Política / Assembleia Legislativa
Deputada Gleice Jane procura a Polícia Federal para investigar ameaça de morte recebida por WhatsApp
Parlamentar denuncia violência política de gênero, cobra apuração como crime político e recebe apoio de colegas na ALEMS
09/12/2025
10:15
DA REDAÇÃO
©DIVULGAÇÃO
A deputada estadual Gleice Jane (PT) procurou, na manhã desta terça-feira (9), a Polícia Federal para solicitar a investigação da ameaça de morte que recebeu por mensagem de WhatsApp. O caso já havia sido registrado em boletim de ocorrência na Polícia Civil no último domingo, data em que as ameaças ocorreram.
A parlamentar também levou o assunto à tribuna da Assembleia Legislativa de Mato Grosso do Sul (ALEMS), onde classificou o episódio como violência política de gênero e alertou para a tentativa de silenciamento de mulheres na política.
Durante o pronunciamento, Gleice Jane afirmou que o ataque não é um fato isolado e que reflete um cenário nacional:
“Não é normal a misoginia no espaço político. O que aconteceu comigo já vimos acontecer com vereadoras, prefeitas, sempre com a intenção de amedrontar, xingar e fazer com que a gente silencie.”
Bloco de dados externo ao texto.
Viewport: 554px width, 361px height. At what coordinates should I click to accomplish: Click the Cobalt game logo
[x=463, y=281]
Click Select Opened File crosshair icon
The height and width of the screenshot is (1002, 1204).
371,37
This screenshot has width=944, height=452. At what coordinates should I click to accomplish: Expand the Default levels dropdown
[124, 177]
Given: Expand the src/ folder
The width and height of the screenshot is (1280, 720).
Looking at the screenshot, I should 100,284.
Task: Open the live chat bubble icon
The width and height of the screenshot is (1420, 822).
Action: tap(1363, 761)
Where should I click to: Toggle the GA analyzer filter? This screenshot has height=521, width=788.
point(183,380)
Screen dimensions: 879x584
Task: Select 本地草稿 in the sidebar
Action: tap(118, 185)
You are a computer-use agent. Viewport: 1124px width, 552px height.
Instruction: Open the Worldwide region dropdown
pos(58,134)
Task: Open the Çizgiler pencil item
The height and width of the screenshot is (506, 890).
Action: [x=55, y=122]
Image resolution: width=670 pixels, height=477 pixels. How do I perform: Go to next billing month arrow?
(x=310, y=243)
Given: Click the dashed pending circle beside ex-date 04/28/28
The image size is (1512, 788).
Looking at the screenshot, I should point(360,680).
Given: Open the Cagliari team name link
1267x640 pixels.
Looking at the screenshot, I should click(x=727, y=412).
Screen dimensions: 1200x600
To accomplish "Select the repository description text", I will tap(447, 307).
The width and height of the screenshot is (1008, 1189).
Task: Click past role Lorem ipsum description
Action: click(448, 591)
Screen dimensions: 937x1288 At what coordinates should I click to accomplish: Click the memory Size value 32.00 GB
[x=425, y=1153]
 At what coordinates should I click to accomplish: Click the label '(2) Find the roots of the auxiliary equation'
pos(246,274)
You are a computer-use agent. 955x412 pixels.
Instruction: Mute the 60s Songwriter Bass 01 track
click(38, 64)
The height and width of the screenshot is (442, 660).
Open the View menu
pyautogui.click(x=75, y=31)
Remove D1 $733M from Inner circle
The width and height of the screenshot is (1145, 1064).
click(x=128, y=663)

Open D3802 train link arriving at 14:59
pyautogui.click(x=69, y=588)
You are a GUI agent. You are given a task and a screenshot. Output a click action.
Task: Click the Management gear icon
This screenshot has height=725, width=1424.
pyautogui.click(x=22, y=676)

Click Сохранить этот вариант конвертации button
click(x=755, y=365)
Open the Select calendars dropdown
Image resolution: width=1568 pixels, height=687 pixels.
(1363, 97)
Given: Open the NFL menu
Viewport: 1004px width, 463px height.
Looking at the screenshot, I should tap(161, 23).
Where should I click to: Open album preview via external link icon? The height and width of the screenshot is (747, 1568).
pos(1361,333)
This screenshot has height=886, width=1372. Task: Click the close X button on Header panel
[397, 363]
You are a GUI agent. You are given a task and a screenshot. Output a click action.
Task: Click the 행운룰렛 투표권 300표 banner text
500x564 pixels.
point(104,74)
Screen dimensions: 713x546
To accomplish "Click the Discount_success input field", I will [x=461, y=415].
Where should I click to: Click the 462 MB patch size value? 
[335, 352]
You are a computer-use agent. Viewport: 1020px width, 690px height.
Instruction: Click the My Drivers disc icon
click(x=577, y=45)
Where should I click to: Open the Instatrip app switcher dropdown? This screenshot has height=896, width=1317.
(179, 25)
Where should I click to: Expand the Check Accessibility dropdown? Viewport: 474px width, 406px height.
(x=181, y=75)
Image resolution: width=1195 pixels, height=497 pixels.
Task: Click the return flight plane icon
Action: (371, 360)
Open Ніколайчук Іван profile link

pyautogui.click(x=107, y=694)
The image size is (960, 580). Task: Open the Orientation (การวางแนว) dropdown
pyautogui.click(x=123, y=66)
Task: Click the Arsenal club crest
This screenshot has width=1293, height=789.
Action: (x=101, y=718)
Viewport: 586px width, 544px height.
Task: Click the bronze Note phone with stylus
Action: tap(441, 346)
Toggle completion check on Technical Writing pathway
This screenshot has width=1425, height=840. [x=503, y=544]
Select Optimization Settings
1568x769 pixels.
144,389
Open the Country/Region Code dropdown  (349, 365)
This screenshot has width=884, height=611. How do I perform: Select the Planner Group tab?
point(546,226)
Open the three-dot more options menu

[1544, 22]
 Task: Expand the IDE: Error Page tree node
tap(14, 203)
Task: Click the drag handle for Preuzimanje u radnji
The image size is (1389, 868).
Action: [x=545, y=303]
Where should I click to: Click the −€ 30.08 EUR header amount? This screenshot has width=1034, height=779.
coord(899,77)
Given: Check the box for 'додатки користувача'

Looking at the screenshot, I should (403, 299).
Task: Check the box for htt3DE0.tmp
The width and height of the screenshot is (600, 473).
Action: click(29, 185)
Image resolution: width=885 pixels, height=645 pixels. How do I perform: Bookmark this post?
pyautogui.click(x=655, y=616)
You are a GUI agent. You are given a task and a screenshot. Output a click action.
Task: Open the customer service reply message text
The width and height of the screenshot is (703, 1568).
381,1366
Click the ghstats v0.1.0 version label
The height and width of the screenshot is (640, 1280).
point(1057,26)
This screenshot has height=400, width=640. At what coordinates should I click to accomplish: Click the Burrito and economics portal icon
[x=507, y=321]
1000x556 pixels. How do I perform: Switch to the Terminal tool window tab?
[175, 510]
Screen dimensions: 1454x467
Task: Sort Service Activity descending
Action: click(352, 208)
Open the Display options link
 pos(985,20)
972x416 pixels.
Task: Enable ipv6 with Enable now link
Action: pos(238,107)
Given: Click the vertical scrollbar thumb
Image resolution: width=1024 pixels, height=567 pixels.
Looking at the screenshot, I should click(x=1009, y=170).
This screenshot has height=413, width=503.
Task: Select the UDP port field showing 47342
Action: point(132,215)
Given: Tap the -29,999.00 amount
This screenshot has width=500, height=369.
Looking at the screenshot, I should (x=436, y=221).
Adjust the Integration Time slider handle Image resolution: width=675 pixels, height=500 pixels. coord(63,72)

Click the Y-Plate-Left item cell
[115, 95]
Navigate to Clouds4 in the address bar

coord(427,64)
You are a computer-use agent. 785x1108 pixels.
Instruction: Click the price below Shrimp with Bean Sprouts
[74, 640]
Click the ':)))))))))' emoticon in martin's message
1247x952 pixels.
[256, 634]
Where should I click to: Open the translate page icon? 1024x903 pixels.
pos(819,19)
Segundo ela, a ida à Superintendência da Polícia Federal ocorreu porque o caso envolve crime político:
“Porque trata de crime político, envolve política, exigimos que seja apurado o crime. Não é porque sou parlamentar, mas porque sou mulher. Esse tipo de ameaça reforça que precisamos nos unir contra essa misoginia.”
A deputada também fez um desabafo sobre a resistência ao protagonismo feminino:
“Costumo dizer que estamos aqui de atrevidas. Somos só três mulheres entre 24 deputados, mas a política precisa de nós. Não é sobre mim, é sobre nós.”
Diversos parlamentares manifestaram apoio à deputada durante a sessão.
O deputado Pedro Kemp (PT) condenou as agressões:
“Não se pode admitir de forma alguma agressão e ameaça. Vivemos falhas no protocolo de atendimento que resultam na morte de mulheres.”
A deputada Lia Nogueira (PSDB) destacou a baixa representatividade feminina:
“Esta é apenas a segunda legislatura com três mulheres. Precisamos romper bolhas e avançar. O que vemos hoje é barbárie.”
O ex-governador e deputado Zeca do PT relatou que também recebe ameaças e reforçou solidariedade:
“Não se intimide. O objetivo deles é intimidar.”
Já o deputado Rinaldo Modesto (PSDB) defendeu medidas mais duras:
“Precisamos ser contra qualquer tipo de afronta e trabalhar com educação e leis rígidas.”
O presidente da Casa, Paulo Corrêa (PSDB), afirmou que a deputada agiu corretamente:
“A senhora fez certo em registrar ocorrência. Isso é caso de polícia.”
Com o registro simultâneo na Polícia Civil e na Polícia Federal, o caso passa a ser tratado também sob o enfoque de crime político e violência de gênero, ampliando o escopo das investigações.